The main objectives were to give political advice, to maintain peace and the promotion and protection of human rights.

At a joint press conference in Freetown on Wednesday with Sierra Leone President Ernest Bai Koroma, U.N. chief Ban Ki-moon said the withdrawal of UNIPSIL was a sign of how far the country has come.

"Sierra Leone represents one of the world's most successful cases of post-conflict recovery, peacekeeping and peace building," he said. "Here we have seen great strides towards peace, stability and long-term development."

Ban also noted that a U.N. presence would remain in Sierra Leone, specifically with regards to human rights.

He also spoke of the determination of Sierra Leone's people to put the war behind them.

That is exactly what people like Kamara are trying to do. He started a peace organization last year that aimed to promote peace among youth.

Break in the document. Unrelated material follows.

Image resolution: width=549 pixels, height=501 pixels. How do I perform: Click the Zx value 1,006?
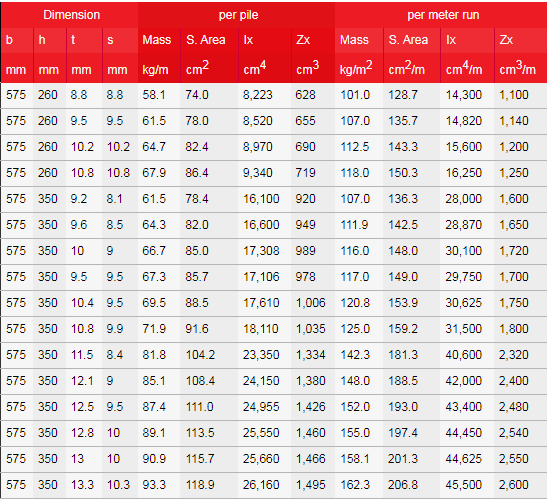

"We visit ghettos, okada [commercial bike] stations, schools and give advice to people and see how we can maintain peace, security and stability," he said.

Not everything is looking up in Sierra Leone. The country still suffers a youth unemployment rate of 60 percent, according to the World Bank.

President Koroma said at the press conference that he was committed to his "agenda for change" and that youth was a priority.

The U.N. peacekeeping mission is slated to close for good on March 31.